Contraceptives were rejected by 20th century popes – 10/01/2024 – Balance

Contraceptives were rejected by 20th century popes – 10/01/2024 – Balance


Two of the most important popes of the 20th century, the Italian Paul 6th (1897-1978) and the Polish John Paul 2nd (1920-2005), played a key role in defining the official teachings of Catholicism on marital sexuality and the generation of children. . Both vehemently rejected the use of artificial contraceptives, arguing that marriage should reflect the fertility of the union between man and woman present since the narratives of the biblical book of Genesis.

The ideas defended by both reiterate traditional positions of Christian doctrine since the first centuries of the Church — Christianity was opposed, for example, to the use of contraceptives and abortifacients, which was common in the society of the Roman Empire. But the teaching of the two popes is also a response to the technological transformations of the last century and changes in other Christian churches.

In the 1960s, for example, a decade in which the Catholic Church underwent a series of reforms designed to improve the institution’s dialogue with the modern world, Paul 6 convened a commission of experts, theologians and bishops to analyze the issue of the use of forms artificial birth control. The moment corresponded to the first wave of use of female oral contraceptives and the liberalization of sexual mores. Furthermore, Protestant denominations had already given cautious approval to the use of such methods.

Although the commission convened by Paul 6th had recommended that the pontiff also approve the practice (with few dissenters against the idea in the group), the pope did not follow the team’s opinion and reaffirmed the ban on all artificial contraceptive methods.
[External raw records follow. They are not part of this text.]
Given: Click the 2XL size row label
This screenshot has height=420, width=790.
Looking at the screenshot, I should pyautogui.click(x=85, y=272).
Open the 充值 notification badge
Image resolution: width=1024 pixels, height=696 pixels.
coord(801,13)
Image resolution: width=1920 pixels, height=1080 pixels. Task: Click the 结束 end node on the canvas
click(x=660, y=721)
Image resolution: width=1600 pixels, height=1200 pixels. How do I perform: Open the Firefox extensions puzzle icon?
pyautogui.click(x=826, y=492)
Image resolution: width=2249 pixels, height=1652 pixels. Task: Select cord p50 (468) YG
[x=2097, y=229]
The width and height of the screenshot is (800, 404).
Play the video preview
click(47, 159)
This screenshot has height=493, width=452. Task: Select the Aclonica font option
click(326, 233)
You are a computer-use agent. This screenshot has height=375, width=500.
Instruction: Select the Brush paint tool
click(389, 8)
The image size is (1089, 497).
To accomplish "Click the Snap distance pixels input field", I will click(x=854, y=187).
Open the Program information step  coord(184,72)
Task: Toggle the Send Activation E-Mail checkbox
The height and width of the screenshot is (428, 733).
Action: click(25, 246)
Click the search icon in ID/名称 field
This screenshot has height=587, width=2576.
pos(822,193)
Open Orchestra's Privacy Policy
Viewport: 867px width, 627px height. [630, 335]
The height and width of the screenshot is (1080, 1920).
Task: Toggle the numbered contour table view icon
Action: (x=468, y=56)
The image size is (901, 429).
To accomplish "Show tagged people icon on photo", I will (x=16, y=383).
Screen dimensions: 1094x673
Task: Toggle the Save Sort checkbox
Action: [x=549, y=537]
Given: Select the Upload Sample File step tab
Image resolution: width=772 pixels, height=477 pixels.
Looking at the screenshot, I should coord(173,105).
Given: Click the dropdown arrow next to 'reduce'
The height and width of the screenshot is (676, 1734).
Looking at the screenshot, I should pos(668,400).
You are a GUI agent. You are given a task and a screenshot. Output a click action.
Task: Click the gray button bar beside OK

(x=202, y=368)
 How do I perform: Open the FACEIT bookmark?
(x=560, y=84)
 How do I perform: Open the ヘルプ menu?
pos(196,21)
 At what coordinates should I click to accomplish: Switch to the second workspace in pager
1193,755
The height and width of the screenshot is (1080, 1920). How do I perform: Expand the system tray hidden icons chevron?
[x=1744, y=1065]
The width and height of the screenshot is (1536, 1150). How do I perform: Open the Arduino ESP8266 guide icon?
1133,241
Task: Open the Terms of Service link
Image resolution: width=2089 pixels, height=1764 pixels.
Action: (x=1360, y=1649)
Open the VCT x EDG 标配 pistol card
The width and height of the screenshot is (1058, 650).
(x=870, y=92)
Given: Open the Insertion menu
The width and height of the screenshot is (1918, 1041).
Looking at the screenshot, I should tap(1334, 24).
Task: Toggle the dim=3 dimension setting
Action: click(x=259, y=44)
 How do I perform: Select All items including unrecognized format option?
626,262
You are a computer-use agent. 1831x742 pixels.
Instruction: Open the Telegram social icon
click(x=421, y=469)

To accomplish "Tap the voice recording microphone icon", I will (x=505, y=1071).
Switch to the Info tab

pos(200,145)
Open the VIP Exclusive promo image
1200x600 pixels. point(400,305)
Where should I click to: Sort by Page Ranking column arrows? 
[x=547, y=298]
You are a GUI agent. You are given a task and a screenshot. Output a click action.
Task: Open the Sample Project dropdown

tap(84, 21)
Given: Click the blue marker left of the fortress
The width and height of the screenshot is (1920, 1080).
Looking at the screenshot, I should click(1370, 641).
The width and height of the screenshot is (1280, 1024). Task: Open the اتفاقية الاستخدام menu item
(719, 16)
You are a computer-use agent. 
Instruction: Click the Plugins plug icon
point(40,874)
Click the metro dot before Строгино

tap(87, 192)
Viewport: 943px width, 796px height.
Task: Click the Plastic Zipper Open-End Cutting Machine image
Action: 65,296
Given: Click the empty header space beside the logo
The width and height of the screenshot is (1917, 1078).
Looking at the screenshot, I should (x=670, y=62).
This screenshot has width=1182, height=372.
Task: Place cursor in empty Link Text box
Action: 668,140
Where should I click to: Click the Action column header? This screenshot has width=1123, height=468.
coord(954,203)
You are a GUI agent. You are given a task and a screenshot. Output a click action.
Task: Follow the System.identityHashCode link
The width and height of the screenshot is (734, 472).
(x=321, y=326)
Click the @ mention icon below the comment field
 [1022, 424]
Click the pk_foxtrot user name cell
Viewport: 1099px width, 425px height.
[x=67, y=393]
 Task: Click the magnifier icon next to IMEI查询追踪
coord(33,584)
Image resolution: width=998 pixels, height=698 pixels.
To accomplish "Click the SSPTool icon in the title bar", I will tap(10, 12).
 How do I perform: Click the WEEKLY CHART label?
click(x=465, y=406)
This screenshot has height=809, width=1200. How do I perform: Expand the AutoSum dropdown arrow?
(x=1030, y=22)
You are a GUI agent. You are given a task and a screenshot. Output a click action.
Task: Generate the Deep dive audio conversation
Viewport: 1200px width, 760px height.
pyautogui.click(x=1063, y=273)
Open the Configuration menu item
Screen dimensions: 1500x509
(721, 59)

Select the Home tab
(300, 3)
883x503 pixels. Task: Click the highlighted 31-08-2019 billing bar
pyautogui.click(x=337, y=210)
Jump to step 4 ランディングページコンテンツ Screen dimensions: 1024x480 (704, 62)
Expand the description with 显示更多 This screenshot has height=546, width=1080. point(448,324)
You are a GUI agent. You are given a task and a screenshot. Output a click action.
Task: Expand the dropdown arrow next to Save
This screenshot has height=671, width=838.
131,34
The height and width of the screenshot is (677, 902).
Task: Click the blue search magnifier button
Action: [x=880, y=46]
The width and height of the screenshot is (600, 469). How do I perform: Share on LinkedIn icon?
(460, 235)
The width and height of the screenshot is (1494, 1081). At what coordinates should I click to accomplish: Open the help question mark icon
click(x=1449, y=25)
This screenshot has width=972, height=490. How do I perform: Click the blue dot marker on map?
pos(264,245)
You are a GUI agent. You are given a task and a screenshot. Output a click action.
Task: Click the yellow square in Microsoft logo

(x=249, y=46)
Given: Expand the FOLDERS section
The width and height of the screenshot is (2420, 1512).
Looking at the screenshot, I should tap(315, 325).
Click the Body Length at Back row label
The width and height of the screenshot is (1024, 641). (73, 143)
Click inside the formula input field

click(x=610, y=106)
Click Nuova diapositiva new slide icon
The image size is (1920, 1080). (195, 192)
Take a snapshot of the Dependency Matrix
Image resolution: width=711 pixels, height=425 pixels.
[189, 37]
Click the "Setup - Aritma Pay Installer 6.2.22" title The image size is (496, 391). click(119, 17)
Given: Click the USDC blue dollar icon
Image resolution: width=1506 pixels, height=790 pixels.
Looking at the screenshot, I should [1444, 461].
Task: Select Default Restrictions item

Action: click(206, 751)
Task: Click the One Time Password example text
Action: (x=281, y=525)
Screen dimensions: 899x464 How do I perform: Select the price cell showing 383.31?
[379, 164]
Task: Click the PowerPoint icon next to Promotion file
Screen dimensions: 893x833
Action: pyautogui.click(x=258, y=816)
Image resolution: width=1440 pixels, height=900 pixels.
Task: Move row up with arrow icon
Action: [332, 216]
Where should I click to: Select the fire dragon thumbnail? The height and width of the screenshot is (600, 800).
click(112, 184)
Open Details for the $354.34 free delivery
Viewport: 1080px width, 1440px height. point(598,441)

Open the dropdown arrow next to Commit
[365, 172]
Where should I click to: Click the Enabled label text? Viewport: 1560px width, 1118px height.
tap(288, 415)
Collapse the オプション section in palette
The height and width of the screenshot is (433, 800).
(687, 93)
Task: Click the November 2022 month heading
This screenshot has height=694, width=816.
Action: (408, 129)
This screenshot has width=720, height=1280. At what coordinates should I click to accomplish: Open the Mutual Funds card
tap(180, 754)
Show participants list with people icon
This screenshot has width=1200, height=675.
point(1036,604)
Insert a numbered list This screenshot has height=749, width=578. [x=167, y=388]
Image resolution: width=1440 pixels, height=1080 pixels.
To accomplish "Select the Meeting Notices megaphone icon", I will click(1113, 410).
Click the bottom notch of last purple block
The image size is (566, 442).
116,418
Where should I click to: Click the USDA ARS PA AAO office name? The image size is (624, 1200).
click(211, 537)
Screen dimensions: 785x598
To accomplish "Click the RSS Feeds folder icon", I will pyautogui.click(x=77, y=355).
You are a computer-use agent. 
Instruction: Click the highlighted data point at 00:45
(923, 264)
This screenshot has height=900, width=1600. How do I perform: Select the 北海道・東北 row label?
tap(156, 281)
He summarized his arguments in what would ultimately become the most important and controversial document of his papacy, the encyclical “Humanae Vitae” (“On Human Life”), published on July 25, 1968.

The Italian pontiff assumes that the union between the members of a couple includes two primary, complementary and equally important functions: the unitive (the bond of love between the two) and the procreative (for the generation of new human lives). It is a link that would reflect the sacredness of love between God and human beings, as well as the role of each person as a participant in divine Creation, in a continuous process.

“Whoever reflects carefully must recognize that an act of reciprocal love that harms the availability to transmit the life that God, Creator of all things, inserted into it according to particular laws, is in contradiction with the constitutive design of marriage and with the will of the Author of human life,” he writes. “To use this divine gift by destroying its meaning and purpose, even if only partially, is to be in contradiction with the nature of man, as well as with that of woman and their most intimate relationship.”

Paul 6 does not oppose the use of natural methods of contraception, based on abstaining from sexual relations when the woman is in her fertile period, because such an approach would take into account the intrinsic nature of the human being and would be a sign of mutual understanding of the cycles and the needs of each member of the couple. The encyclical also admits the use of artificial contraceptives for therapeutic purposes, so that preventing pregnancy is not the real objective, but just a by-product of their use.

The ideas present in “Humanae Vitae” were endorsed and deepened during the pontificate of John Paul II, especially in a series of conferences by the pope, held between the end of the 1970s and the beginning of the 1980s, brought together as the “Theology of the Body ” of the Eastern European pope.

John Paul II argues, among other things, that the rigid separation between body and soul is alien to authentic Christian thought. There would be a much deeper union between these two realities, which means that the spiritual dimension of the loving and sexual union between husband and wife would have a profound role that should not be tainted by the use of contraceptives.